Representing members with more than €31 trillion in assets, Efama brings together the EU's national asset management trade bodies and major fund houses including BlackRock, Amundi, Vanguard and other large EU and non-EU fund groups to lobby on behalf of the industry and share insight.

Under a new structure agreed in April, corporate members no longer have a seat on the Efama board, apart from the roles of president and vice president.

 

ZERO13 and Zumo partner on carbon credit offering for banks

ZERO13, GMEX Group’s recently launched digital carbon credits aggregation ecosystem and Zumo, the B2B digital assets infrastructure, have announced a collaborative solution targeted at banks and their corporate and institutional clients that want to track the carbon footprint of their digital assets and any aspect of their value chain.

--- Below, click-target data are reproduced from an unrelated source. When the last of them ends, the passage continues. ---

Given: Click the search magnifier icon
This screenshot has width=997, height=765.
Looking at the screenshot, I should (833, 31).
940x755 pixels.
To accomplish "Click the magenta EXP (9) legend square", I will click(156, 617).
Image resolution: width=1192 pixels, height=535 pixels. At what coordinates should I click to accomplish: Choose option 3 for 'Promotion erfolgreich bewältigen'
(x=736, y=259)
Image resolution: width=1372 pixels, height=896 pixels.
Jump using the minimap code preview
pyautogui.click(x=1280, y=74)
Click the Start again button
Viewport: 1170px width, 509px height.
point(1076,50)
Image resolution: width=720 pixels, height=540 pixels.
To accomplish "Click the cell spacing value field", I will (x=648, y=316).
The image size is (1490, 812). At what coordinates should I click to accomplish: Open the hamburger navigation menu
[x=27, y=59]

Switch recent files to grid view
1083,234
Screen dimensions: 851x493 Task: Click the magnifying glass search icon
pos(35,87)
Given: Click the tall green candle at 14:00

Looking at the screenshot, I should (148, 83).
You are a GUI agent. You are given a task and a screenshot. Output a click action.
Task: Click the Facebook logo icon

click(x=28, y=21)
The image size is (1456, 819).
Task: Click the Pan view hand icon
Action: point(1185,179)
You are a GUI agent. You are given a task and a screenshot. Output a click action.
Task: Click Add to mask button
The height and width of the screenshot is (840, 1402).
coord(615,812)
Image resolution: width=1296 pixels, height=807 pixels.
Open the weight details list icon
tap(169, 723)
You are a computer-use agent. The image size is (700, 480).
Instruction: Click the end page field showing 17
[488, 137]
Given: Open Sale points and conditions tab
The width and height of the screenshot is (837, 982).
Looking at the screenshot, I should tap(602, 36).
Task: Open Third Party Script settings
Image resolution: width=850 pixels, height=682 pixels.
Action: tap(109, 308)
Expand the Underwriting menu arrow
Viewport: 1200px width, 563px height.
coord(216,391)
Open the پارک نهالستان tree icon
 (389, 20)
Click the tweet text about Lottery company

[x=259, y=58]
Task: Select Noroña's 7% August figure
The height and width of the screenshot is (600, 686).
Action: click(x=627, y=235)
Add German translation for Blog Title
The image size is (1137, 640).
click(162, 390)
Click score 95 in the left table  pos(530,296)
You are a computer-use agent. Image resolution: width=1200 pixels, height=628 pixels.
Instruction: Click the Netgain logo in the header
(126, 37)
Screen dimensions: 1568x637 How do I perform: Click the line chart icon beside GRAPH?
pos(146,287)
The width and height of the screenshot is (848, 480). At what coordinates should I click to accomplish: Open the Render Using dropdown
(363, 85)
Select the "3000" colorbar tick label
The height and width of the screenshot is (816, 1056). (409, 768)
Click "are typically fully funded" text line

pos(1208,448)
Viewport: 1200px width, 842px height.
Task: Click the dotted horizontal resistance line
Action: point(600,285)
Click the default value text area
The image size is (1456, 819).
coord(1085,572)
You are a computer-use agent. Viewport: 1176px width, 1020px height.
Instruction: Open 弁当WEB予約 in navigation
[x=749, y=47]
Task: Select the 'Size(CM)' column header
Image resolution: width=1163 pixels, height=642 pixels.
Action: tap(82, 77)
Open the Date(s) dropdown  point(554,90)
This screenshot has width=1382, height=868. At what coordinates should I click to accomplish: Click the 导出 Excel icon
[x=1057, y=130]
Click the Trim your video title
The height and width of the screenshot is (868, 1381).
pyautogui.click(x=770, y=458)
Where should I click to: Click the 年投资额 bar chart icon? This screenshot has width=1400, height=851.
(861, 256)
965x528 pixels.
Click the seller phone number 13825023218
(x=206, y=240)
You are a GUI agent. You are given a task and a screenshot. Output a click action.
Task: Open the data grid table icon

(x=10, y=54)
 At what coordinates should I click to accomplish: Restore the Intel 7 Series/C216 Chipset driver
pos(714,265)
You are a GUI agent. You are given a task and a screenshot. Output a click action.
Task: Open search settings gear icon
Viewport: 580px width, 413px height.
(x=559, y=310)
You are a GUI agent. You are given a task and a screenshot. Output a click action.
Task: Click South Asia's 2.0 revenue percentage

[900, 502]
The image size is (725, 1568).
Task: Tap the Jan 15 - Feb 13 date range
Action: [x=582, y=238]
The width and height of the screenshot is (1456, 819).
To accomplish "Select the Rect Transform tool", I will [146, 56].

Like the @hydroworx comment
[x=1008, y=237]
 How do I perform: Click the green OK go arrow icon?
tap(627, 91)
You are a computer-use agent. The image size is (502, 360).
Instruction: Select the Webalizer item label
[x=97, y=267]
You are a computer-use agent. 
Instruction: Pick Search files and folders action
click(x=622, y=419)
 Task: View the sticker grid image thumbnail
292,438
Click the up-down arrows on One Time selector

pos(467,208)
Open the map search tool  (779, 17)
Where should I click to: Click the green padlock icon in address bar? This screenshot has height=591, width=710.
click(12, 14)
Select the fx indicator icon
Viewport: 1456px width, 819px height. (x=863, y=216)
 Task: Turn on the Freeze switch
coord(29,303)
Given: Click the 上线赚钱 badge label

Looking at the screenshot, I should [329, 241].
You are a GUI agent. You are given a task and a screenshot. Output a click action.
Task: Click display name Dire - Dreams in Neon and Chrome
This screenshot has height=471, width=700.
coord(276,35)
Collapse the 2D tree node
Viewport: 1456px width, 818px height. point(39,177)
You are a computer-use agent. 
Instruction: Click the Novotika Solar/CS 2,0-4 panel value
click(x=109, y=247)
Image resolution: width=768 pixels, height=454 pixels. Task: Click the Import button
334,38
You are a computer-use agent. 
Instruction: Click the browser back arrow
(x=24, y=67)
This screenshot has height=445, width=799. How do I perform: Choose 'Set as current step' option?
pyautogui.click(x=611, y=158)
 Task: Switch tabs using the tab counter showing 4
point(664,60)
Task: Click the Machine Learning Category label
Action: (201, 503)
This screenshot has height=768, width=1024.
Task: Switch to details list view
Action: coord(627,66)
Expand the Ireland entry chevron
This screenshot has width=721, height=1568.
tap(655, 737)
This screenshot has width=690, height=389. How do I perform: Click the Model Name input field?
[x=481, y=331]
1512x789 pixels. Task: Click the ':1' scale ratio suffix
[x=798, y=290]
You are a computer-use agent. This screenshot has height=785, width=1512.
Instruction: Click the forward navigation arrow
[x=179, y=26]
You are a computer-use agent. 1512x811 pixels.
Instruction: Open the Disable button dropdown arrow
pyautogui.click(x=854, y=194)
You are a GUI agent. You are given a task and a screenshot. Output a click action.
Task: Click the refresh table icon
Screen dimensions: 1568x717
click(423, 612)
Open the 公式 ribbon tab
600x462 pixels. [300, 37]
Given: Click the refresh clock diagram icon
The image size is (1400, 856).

The integrated solution will enable Zumo to leverage GMEX ZERO13’s hub connectivity to digital carbon registries, trade execution venue capability, and its decentralised asset settlement network. It will also provide customers with a flexible and transparent way to account for their carbon footprint through the procurement of tokenised carbon credits, with ease of trading, clearing, and settlement.

Zumo’s position as a Financial Conduct Authority (FCA)-registered UK entity will enable GMEX ZERO13 to onboard new banks, corporates, and other institutions to its trading platform. This will support clients in their efforts to execute environmental, social and governance (ESG) strategies with the help of blockchain technology.

Key to the collaboration will be enabling Zumo’s customers to operate their own and/or access trading platforms and associated liquidity pools for high-quality carbon credit assets and other instruments and to provide end-to-end efficiency through the transaction lifecycle from onboarding (KYC/AML) to settlement.